◆ Activity: Give back every entry, exactly as written.

[Excerpts from a dataset]
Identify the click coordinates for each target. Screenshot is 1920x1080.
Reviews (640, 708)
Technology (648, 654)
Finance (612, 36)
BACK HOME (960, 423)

◆ Problem solution:
Identify the click coordinates for each target. Screenshot is 1920x1080.
Reviews (640, 708)
Technology (648, 654)
Finance (612, 36)
BACK HOME (960, 423)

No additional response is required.